TEXT EXCERPT:
RICHARD ECKERSLEY. The ghosts of past political failures haunt environmental challenges.

We will not solve climate change and other pressing global threats until we admit, and learn from, the repeated failures of past proclamations and promises. 

The general public, the American US news magazine proclaims in its cover story, ‘The ravaged environment’, ‘has been seized with such anger and alarm as to goad political leaders into proclaiming conservation of the environment the chief task of this decade’. The US president is quoted as saying this must be the decade ‘when America pays its debt to the past by reclaiming the purity of its air, its water and our living environment. It is literally now or never.’

At last! But wait. When was this? The president is obviously not Donald Trump. Perhaps Barack Obama? No, it was Richard Nixon, the date was 26 January, 1970, and the magazine was Newsweek.

It is barely stretching the truth to say that since the 1960s, we have declared each decade as the time for decisive action on the environment, and as each decade passes, we postpone the deadline another ten years. Now, as we near the end of the 2010s without the necessary action having been taken, the 2020s are shaping up to be the critical decade.

In the same year – 1992 – that I cited the Newsweek article in an essay for the Commission for the Future (to make a similar point to that here) , more than 1700 independent scientists issued a warning to humanity that environmental destruction required a great change in its stewardship of the Earth if ‘vast human misery’ was to be avoided. Last year, on the 25th anniversary of that warning, more than 15,000 scientists signed a ‘second notice’ warning that with the exception of stabilising the stratospheric ozone layer, humanity has failed to make sufficient progress in solving environmental challenges, and ‘alarmingly, most of them are getting far worse’. The notice is one of a number of studies drawing the same conclusion.

AIM 1:
Answer these from the essay on environmental politics:
(a) Which magazine ran the cover story, and on what date?
(b) How many independent scientists issued the 1992 warning to humanity?
(c) What one exception to humanity's failure does the "second notice" name?
AIM 2: Write the next part of the essay on environmental politics, picking up after its final sentence.
The data that comes next has nothing to do with the essay on environmental politics.

PROVIDED MATERIAL:
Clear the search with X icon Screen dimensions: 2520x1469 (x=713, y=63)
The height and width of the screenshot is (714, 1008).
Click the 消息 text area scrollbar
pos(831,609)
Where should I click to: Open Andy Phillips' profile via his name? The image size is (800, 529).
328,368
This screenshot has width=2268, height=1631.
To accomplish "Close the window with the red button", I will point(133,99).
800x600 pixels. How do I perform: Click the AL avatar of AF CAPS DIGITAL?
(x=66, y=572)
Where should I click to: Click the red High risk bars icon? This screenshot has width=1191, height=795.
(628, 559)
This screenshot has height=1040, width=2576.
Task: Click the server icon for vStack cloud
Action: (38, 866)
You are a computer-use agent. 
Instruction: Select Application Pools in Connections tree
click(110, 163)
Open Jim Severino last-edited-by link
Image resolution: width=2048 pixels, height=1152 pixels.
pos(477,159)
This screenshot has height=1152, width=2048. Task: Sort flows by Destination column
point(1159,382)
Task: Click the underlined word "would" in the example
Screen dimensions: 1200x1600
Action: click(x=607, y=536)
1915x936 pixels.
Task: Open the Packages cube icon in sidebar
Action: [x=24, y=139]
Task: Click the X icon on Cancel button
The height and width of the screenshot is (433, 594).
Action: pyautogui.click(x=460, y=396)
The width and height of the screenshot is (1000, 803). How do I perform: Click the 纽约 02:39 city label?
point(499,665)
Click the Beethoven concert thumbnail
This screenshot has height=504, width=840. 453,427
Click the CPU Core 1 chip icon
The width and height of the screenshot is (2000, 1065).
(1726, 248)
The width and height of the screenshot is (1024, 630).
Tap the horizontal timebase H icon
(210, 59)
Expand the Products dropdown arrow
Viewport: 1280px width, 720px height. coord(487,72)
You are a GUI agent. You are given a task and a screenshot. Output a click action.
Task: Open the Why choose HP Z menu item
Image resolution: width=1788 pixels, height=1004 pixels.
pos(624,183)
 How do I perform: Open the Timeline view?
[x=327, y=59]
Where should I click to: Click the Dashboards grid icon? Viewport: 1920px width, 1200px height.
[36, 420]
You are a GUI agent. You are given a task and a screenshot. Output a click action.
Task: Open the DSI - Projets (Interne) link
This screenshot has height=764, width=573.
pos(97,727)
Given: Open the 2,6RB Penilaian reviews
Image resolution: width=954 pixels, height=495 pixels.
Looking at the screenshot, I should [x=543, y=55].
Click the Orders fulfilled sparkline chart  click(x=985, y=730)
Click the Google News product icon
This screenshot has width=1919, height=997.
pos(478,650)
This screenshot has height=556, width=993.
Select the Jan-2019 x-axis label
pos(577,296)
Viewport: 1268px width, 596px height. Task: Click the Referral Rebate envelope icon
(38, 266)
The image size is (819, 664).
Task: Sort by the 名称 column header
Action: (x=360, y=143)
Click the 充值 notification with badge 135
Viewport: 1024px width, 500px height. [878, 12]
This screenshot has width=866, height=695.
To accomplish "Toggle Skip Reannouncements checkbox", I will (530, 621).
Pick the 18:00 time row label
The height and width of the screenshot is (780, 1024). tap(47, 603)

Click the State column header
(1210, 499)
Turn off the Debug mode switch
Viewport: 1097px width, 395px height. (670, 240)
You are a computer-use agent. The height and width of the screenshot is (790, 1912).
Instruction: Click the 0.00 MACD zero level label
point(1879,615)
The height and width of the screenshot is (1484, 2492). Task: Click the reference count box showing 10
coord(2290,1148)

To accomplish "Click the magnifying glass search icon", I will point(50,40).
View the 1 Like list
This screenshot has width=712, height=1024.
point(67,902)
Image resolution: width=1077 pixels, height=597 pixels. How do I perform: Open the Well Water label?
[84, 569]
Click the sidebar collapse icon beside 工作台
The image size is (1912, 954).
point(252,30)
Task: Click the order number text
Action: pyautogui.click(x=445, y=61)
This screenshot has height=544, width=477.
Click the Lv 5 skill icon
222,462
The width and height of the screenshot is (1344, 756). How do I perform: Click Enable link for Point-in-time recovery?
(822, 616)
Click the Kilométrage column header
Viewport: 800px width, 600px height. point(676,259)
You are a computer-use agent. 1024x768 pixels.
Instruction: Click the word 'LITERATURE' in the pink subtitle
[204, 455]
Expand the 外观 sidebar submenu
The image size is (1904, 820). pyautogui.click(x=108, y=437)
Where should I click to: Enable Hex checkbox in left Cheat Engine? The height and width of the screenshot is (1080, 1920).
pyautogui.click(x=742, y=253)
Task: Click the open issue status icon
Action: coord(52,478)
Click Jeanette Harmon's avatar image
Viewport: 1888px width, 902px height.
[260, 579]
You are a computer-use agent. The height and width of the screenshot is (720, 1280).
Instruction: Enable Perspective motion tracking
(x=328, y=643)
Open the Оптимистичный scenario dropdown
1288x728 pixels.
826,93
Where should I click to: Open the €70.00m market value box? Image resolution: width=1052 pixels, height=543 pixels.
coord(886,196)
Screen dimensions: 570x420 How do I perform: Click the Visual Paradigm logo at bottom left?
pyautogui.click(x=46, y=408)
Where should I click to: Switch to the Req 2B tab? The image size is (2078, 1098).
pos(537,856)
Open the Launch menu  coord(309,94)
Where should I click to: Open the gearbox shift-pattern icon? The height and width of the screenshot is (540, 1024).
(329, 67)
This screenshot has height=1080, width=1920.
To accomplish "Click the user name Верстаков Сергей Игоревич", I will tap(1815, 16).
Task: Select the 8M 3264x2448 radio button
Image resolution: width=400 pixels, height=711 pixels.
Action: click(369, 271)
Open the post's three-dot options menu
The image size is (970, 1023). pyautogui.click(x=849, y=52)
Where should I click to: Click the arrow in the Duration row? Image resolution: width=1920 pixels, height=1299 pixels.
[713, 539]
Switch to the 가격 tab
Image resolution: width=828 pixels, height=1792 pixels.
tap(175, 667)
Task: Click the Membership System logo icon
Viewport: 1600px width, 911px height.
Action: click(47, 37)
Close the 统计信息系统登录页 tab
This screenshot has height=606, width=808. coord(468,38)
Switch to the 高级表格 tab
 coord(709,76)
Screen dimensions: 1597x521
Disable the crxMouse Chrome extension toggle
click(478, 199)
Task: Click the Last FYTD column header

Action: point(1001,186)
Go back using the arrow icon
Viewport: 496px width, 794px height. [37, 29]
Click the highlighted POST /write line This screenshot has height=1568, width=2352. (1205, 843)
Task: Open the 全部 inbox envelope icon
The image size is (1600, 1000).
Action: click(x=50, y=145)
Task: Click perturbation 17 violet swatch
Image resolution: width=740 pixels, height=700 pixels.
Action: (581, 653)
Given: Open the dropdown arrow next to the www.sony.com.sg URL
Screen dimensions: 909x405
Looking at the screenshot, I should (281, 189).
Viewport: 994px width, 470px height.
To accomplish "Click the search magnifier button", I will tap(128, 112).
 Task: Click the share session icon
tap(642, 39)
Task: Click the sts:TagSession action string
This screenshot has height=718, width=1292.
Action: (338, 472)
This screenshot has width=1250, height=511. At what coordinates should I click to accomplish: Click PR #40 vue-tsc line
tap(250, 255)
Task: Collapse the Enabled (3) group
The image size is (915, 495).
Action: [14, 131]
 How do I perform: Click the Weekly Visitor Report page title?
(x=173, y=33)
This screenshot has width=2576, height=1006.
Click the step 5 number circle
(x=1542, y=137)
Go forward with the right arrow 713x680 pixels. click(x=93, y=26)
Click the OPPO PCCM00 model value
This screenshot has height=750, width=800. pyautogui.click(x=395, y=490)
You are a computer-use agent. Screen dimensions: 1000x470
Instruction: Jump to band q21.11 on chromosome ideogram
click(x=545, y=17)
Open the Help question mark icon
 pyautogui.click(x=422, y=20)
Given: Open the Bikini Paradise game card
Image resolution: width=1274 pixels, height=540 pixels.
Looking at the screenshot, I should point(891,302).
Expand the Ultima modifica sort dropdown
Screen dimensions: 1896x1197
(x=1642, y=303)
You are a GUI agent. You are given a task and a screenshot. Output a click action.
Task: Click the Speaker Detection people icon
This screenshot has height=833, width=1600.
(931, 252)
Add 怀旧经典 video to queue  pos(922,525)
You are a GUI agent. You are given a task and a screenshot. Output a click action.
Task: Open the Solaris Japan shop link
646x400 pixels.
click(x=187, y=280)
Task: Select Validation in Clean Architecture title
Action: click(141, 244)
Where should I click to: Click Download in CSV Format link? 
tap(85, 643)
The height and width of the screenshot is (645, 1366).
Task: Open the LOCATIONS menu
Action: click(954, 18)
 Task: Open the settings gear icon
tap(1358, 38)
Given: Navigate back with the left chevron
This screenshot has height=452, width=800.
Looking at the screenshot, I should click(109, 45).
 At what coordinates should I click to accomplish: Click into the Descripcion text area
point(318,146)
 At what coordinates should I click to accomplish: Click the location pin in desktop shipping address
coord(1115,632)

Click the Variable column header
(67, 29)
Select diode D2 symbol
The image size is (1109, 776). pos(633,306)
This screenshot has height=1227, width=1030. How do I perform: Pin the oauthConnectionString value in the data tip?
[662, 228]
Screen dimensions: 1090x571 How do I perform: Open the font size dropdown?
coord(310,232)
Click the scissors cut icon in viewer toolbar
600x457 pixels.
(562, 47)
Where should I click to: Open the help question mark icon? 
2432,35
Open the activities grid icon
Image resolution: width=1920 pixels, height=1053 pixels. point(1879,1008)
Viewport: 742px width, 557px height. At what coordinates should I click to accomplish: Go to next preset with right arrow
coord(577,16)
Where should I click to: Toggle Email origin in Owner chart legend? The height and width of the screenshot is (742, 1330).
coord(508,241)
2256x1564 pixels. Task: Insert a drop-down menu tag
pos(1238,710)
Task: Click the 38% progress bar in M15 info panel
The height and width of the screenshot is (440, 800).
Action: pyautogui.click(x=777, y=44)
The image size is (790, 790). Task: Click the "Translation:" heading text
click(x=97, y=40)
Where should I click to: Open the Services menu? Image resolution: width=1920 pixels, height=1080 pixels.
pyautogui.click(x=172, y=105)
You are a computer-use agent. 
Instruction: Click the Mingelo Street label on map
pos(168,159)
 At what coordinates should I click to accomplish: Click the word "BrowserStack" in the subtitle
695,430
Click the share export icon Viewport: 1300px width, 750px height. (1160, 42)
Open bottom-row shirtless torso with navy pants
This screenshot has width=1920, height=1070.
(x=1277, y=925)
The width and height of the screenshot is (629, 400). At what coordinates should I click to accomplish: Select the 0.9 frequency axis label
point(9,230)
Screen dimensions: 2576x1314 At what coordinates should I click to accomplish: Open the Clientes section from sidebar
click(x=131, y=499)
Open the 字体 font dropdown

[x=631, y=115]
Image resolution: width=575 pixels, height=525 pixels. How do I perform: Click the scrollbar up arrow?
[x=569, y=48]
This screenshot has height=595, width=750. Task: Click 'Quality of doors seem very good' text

ANSWER 1:
(a) Newsweek, on 26 January 1970.
(b) More than 1700.
(c) Stabilizing the stratospheric ozone layer.

ANSWER 2:
From today’s perspective, the most striking aspect of Newsweek’s story is all the environmental problems it does not mention, and their global scale: the loss of biodiversity, the depletion and degradation of soil and water, the destruction of forests and fisheries. Newsweek mentions climate change (referred to as ‘the greenhouse effect’), describing it as one of the ‘fanciful notions’ of global disaster that scientists play with in ‘their more apocalyptic moments’.

Well, as the UN Intergovernmental Panel on Climate Change’s latest report, issued last month, makes clear, global disaster is almost upon us. The report highlights the seriousness of the impact of a warming of 1.5°C, and the ‘transformational’ scale of societal changes required to limit warming to this level. Some experts claim the IPCC is still understating the risks. WWF’s latest ‘Living planet’ report, also released last month, says populations of vertebrates have declined by an average of nearly 60 per cent globally in the past 40 years.

This profound failure is having far-reaching consequences that go beyond the environment, as it undermines trust in our institutions, notably government and democracy. You won’t appreciate this from the mainstream news media, which focus on the more immediate and theatrical political shenanigans as explanations for democracy’s troubles, as I argued last month.

There are exceptions. A recent story in The Atlantic spells out some of the political, social and economic consequences of recent climate-change related storms and other weather events in the US, arguing they are weakening local governments, increasing racial and class inequality, and reducing trust in government.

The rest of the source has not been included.